• **Task requirements**
The result should be an exact copy of only the lines from the one holding "You are a GUI" through the last line of the data below, please, without pictures.

Source data

• • • • •

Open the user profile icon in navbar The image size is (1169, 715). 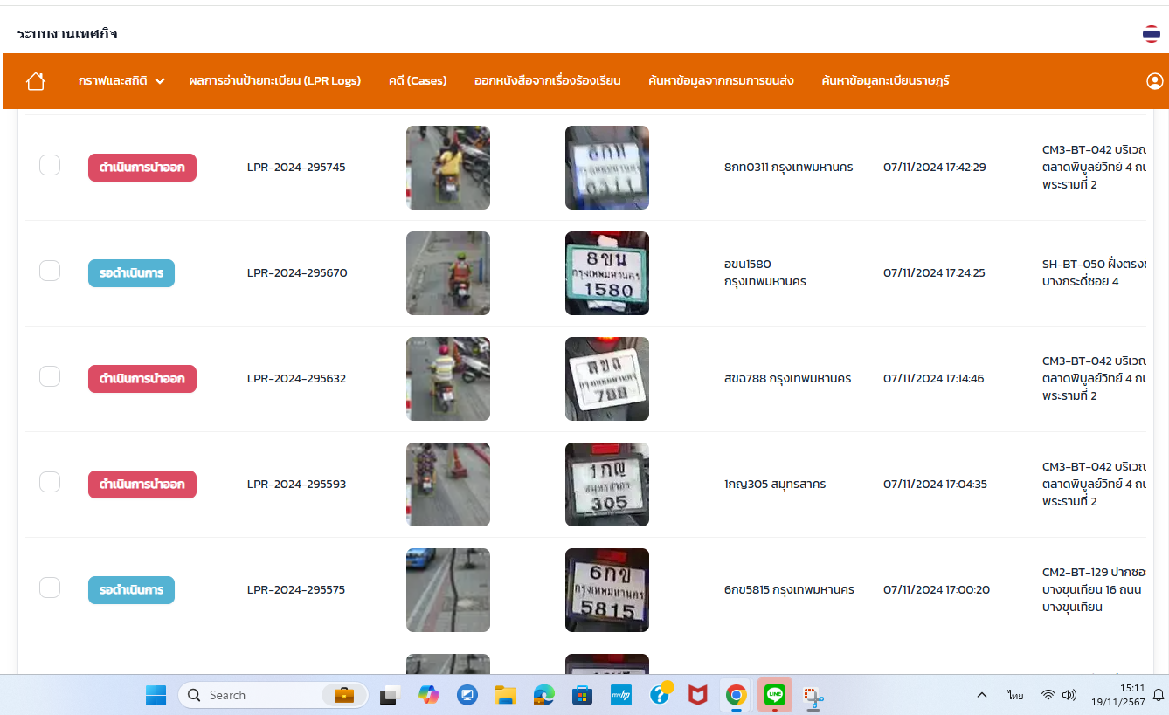pyautogui.click(x=1154, y=81)
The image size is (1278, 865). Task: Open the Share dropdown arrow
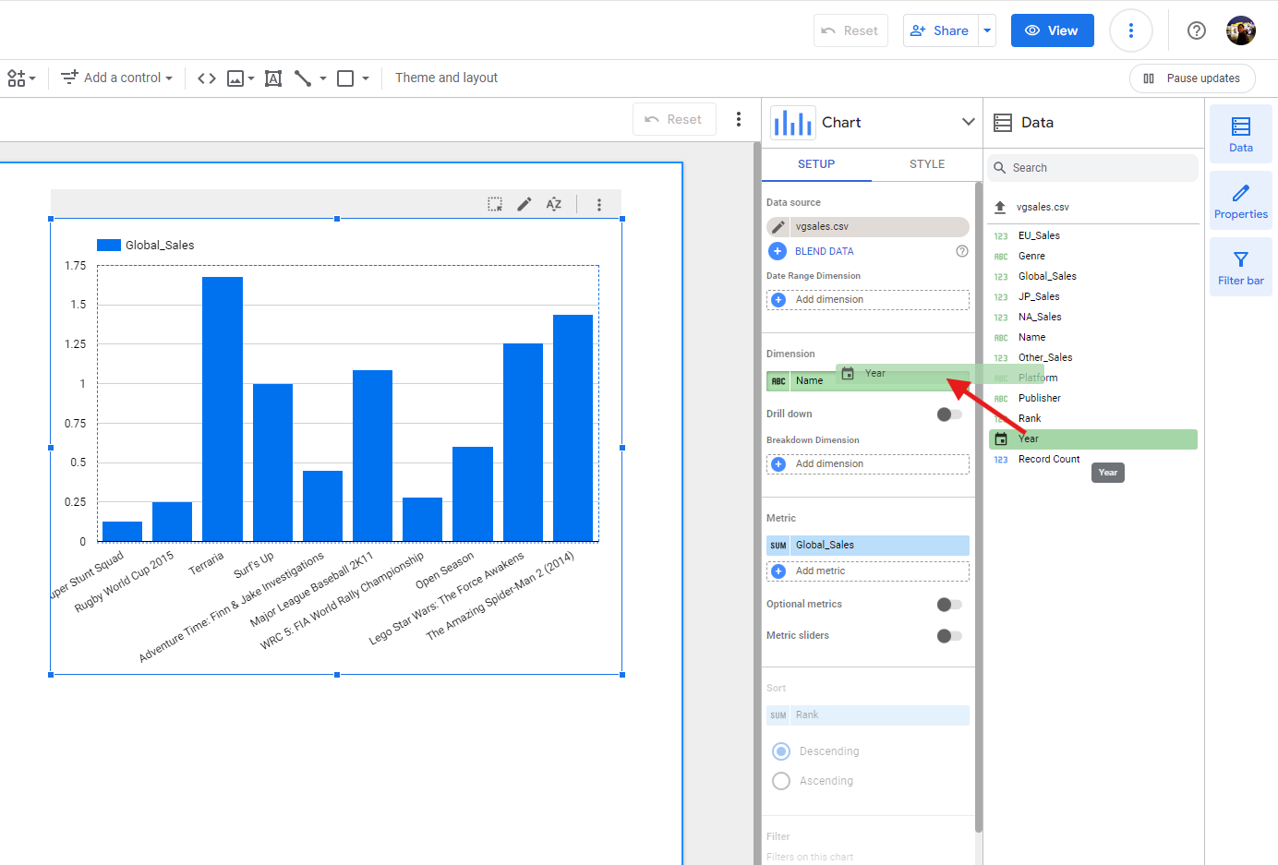pyautogui.click(x=987, y=30)
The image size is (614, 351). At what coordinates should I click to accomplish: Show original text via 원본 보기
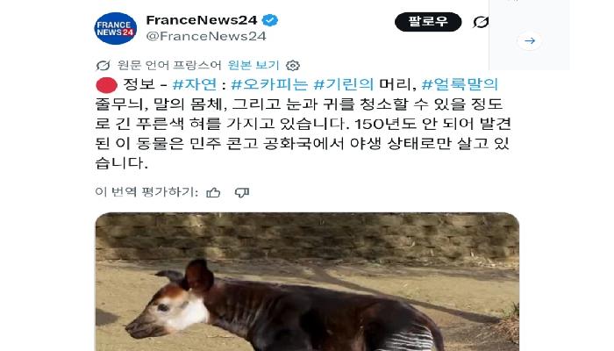(x=253, y=65)
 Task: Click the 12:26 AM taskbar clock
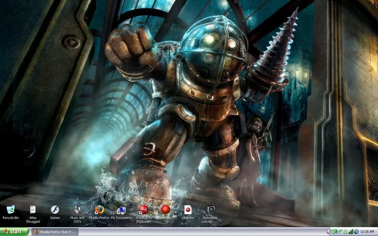[x=368, y=232]
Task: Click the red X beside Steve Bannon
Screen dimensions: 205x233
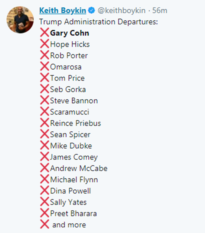Action: pos(44,101)
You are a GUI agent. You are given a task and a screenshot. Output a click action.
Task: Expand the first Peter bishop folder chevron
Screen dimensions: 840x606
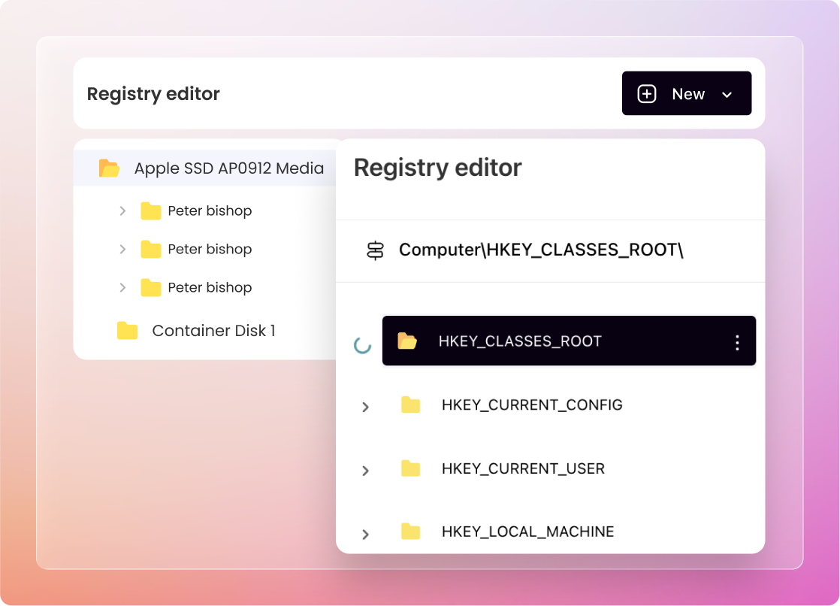[122, 211]
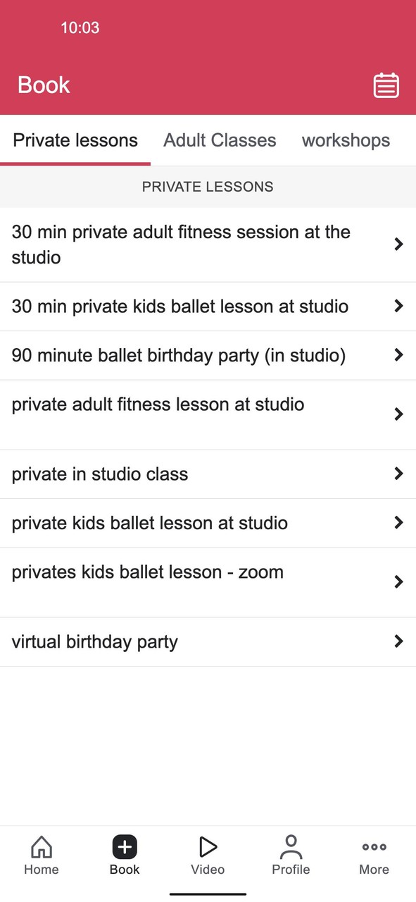Expand the private in studio class entry
Image resolution: width=416 pixels, height=902 pixels.
208,474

• • • • •

• **Task answer**
You are a GUI agent. You are given a task and a screenshot. Output a click action.
Task: Expand the first Peter bishop folder chevron
Screen dimensions: 840x606
[122, 211]
Expand the private in studio class entry
Image resolution: width=416 pixels, height=902 pixels.
208,474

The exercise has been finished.